With CF9 on the horizon, I'm back using ColdFusion again (yay!). I'm rolling out a new project at Booz Allen, and I'm knocking out a bunch of unit tests this morning. One thing I miss in MXUnit versus what I've been using in the J2EE world is the ability to easily use a (Cold)Spring factory from within my tests. Spring provides handy integration classes for this. Borrowing from its ideas, and adding a little bit of ColdFusion dynamic easiness, I've cooked up what I call the ColdSpringXMLBeanFactoryTest. It's a simple extension of mxunit.framework.TestCase that lets you annotate a test with needing a specific beans XML file. Basically, here's all you need to do to create a test that'll load up a bean factory using the beans in both "/conf/beans.xml" and "/conf/testBeans.xml" and wire a bean named "SomeDAO" into variables.beans.SomeDAO:
<cfcomponent extends="ColdSpringXMLBeanFactoryTest" beansXml="/conf/beans.xml,/conf/testBeans.xml" beans="SomeDAO">
Things to note:
- Multiple bean xml paths and beans are comma-delimited lists
- The bean factory is created once per-request: if a second test needs it, it'll reuse the bean factory from the first. The same bean XML will not be loaded twice.
- Inheritance is supported: it walks up your metadata chain, allowing definitions of beansXml and beans at each point.
Comment 1 written by marc esher on 11 September 2009, at 10:26 AM
Comment 2 written by Bob Silverberg on 11 September 2009, at 10:26 AM
I found that changing my approach to use mocks instead made things much cleaner. So I'm wondering in what situations you find this beneficial?

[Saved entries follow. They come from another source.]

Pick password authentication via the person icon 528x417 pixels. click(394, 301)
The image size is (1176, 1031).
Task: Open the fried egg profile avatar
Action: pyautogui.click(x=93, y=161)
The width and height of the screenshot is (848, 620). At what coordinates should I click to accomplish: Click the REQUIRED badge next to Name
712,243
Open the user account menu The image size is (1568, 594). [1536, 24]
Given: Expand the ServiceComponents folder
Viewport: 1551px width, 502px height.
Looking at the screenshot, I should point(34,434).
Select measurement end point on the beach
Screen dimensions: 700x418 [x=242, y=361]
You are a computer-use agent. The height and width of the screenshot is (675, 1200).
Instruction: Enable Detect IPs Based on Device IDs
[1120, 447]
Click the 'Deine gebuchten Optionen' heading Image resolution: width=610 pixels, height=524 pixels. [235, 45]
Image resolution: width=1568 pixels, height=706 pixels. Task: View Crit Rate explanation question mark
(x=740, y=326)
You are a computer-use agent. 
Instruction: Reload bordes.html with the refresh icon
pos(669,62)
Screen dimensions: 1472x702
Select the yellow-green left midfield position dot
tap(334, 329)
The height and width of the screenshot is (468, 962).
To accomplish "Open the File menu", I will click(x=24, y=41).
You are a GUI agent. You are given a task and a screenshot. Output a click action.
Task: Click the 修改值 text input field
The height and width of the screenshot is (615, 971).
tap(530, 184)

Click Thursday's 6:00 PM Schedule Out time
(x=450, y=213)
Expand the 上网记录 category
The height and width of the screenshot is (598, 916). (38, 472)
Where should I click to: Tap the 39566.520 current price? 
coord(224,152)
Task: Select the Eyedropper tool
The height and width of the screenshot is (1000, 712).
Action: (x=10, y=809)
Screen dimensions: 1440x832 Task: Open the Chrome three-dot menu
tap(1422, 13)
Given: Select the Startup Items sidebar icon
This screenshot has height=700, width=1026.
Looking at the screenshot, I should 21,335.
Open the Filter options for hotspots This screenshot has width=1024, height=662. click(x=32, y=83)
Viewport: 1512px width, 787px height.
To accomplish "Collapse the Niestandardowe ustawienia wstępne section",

Comment 3 written by Joe Rinehart on 11 September 2009, at 10:47 AM
I should've used better terminology - these are basically higher level integration tests where I'm testing Flex remoting endpoints that wrap Coldspring-managed services. Yep, they could wrap a mock that always "behaves," but I like to have a full-stack test in place at this level.